Work task –
All of the data, word for word and free of pictures, is the expected result.

[Opening Dataset content section]

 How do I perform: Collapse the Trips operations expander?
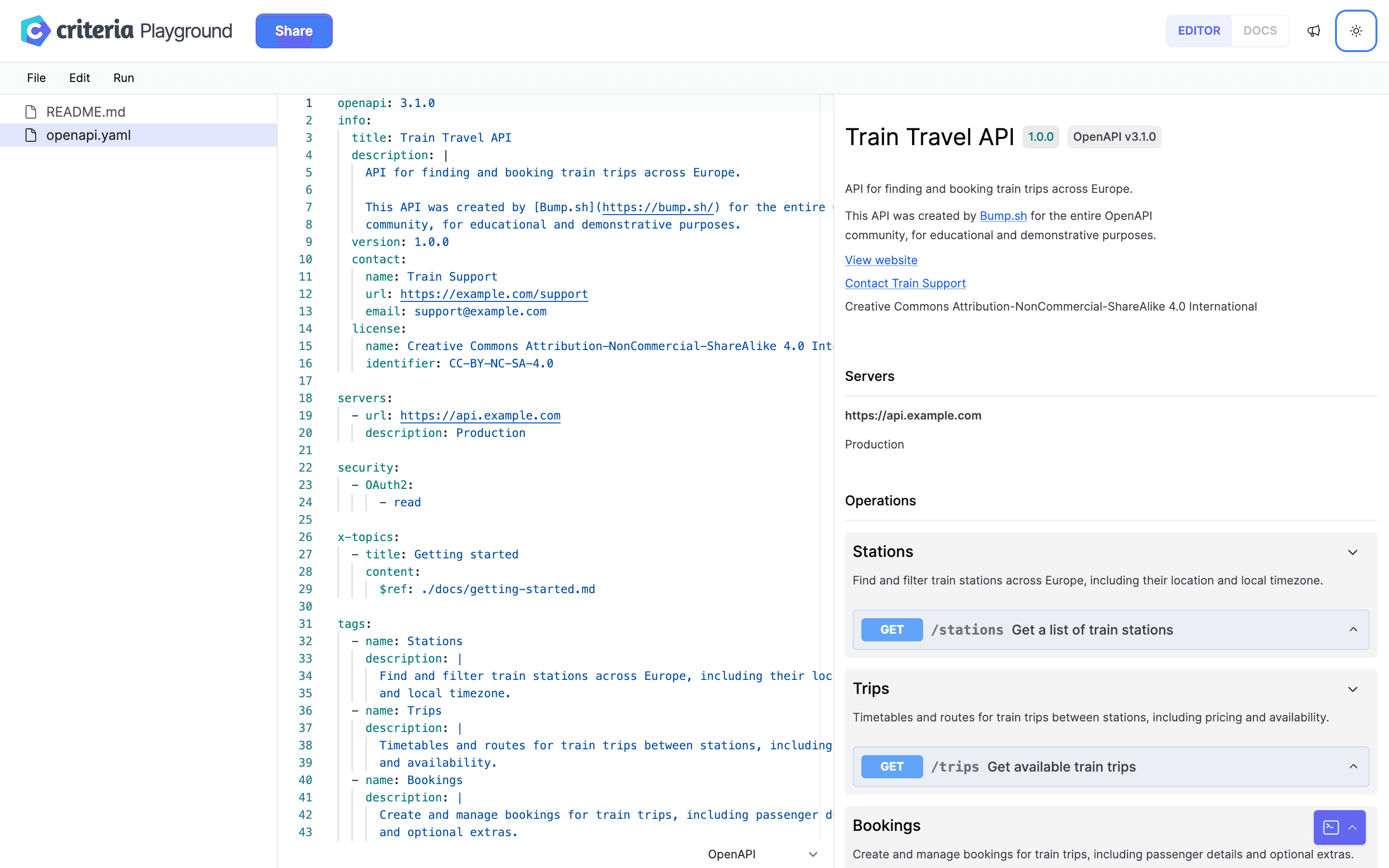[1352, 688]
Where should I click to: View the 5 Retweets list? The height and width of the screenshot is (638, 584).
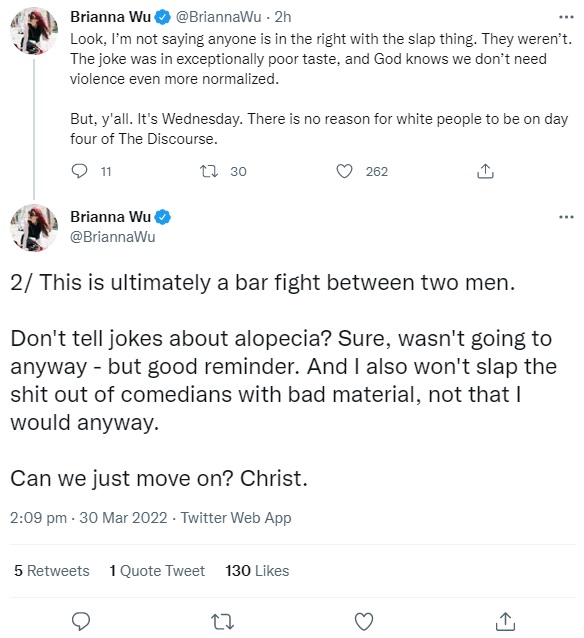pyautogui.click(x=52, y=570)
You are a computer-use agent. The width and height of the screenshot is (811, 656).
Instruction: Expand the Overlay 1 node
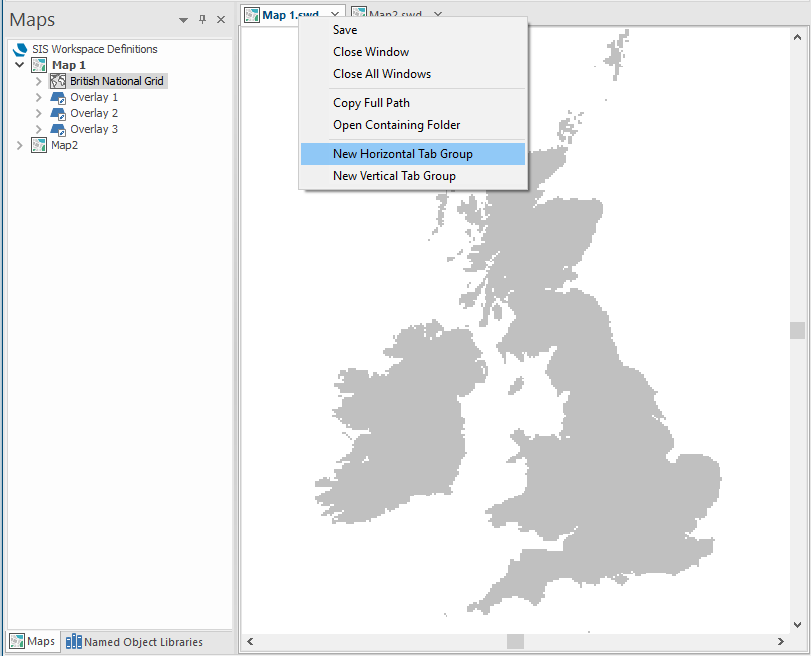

[Closing Dataset content section]

The completed task –
 How do I perform: Collapse the Trips operations expander?
[1352, 688]
Where should I click to: View the 5 Retweets list? The height and width of the screenshot is (638, 584).
pyautogui.click(x=52, y=570)
You are a computer-use agent. The width and height of the screenshot is (811, 656).
Instruction: Expand the Overlay 1 node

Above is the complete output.